Curiously, even while he criticizes those like Burke who connect manners to moral improvement, Caldwell ends up providing evidence to confirm them -- as when he recounts a disturbing incident of "road rage" in which an innocent bystander was shot and left quadriplegic: "Indeed, a breakdown in manners can deteriorate into a confrontation where both morals and laws are violated. . . . Small morals aren't really small if they can tame the passions that lead to this kind of tragedy."
Caldwell's real objection isn't to the link between manners and morals, but to the idea that anyone has authority to tell us what that link is: "Everyone," he declares, "is qualified to contribute" -- every man his own Emily Post. After all, didn't Diogenes the Cynic once use inspired rudeness to mock the pretensions of the Athenians? And aren't William Bennett and the other modern promoters of good manners really closet authoritarians, against whom rudeness is our best defense?

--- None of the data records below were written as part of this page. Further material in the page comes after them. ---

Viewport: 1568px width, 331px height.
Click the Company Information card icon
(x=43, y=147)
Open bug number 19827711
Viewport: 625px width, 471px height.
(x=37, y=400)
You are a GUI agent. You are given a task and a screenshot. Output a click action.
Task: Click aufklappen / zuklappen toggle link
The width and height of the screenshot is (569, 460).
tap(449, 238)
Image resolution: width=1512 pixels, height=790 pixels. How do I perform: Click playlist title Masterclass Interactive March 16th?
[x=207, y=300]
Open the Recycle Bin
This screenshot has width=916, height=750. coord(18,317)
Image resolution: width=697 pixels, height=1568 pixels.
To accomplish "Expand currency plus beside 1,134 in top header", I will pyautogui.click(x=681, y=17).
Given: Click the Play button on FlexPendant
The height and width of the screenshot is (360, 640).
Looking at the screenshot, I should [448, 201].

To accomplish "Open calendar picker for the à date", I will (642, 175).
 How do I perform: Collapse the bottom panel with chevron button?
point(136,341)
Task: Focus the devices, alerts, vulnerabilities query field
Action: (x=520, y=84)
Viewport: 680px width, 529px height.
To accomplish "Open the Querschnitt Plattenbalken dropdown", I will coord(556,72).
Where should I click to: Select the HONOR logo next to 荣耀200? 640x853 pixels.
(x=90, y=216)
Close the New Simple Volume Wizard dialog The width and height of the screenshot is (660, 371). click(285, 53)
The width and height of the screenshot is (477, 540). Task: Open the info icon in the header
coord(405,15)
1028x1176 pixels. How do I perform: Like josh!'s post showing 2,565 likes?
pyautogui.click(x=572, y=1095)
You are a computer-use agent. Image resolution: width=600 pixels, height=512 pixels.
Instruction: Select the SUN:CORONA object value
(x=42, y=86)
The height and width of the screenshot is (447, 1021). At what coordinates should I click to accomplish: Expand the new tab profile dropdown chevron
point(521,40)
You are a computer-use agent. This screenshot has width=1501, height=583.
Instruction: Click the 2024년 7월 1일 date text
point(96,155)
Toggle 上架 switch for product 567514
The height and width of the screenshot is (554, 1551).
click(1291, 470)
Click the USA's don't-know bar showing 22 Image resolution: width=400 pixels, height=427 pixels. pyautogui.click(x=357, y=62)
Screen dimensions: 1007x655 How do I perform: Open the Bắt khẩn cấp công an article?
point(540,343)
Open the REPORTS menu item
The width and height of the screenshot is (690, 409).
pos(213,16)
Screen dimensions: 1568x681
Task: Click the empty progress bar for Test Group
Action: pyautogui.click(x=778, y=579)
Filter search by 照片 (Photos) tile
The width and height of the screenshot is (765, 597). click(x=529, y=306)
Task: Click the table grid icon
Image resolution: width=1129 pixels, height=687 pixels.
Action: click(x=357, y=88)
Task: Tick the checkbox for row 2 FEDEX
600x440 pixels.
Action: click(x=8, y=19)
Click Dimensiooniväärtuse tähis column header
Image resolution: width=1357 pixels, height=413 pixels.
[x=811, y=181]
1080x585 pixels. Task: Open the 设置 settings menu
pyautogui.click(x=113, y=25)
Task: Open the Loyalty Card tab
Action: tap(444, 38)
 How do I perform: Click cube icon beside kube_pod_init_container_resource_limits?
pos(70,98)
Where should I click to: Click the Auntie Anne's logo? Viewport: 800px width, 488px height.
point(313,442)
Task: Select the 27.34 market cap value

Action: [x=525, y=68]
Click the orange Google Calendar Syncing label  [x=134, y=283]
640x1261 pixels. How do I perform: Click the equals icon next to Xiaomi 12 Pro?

What people like Bennett, Lasch, and Himmelfarb do is exploit the American desire "for stable and rock-solid values." "But," Caldwell insists, "values are always somebody's values, and somebody else, perhaps equally worthy and well-meaning, may hold other, very different ones." That isn't true, of course; people in fact hold surprisingly consistent values across the board. But even if it were true, what Caldwell has in fact identified is merely the local variations of manners, not values: The fact that a man is supposed to uncover his head in a church and cover it in a synagogue reveals varying manners and an unvarying ideal of well-manneredness.
Perhaps the worst failing of A Short History of Rudeness is Caldwell's ignorance of the effect America's endless litigation has had on manners and civility. When every difference between individuals becomes potential grounds for a lawsuit, should we be surprised that we have a ruder culture? Incredibly, Caldwell never addresses this important issue, perhaps because it undermines his claim that today's manners crisis is just the latest in a continually recurring cycle. The present ebb in civility has unique causes -- such as the rejection of authority and community norms in the 1960s -- and requires an equally drastic response. Athens only had to deal with the public-spirited Diogenes; we must cope with Dennis Rodman.
The topic of manners presents difficult terrain, stretching from Miss Manners to Beavis and Butt-head. By and large, Caldwell proves equal to this task. He is engaging on many subjects, from Martha Stewart to funerals to cyberspace sludge. However, while A Short History of Rudeness can be entertaining and informative, it doesn't answer the most important question: How can America, a mobile and egalitarian society whose manners are in constant flux, restore its sense of civility?
In his discussion of manners on the Internet, Caldwell comes tantalizingly close to the answer:
Some innate and unconscious human law seems to conserve [manners], even against the odds. As the Internet has already begun to demonstrate, even a social space created with conscious lawlessness quickly demonstrates a need for order and generates a rough code of manners.
Just what is this "innate and unconscious human law" that can explain the "complicated" link between manners and moral duty? Perhaps it's really not that complicated after all: "So in everything, do to others what you would have them do to you, for this sums up the Law and the Prophets."
The golden rule is, after all, a fundamental tenet of most religions and something every six-year-old innately understands. It may not transport us back to a golden age of manners and mores. But adherence to it in small matters might go a long way towards solving our newer, more pressing problems -- like people shooting each other over fender-benders.
Lee Bockhorn is an editorial assistant at THE WEEKLY STANDARD.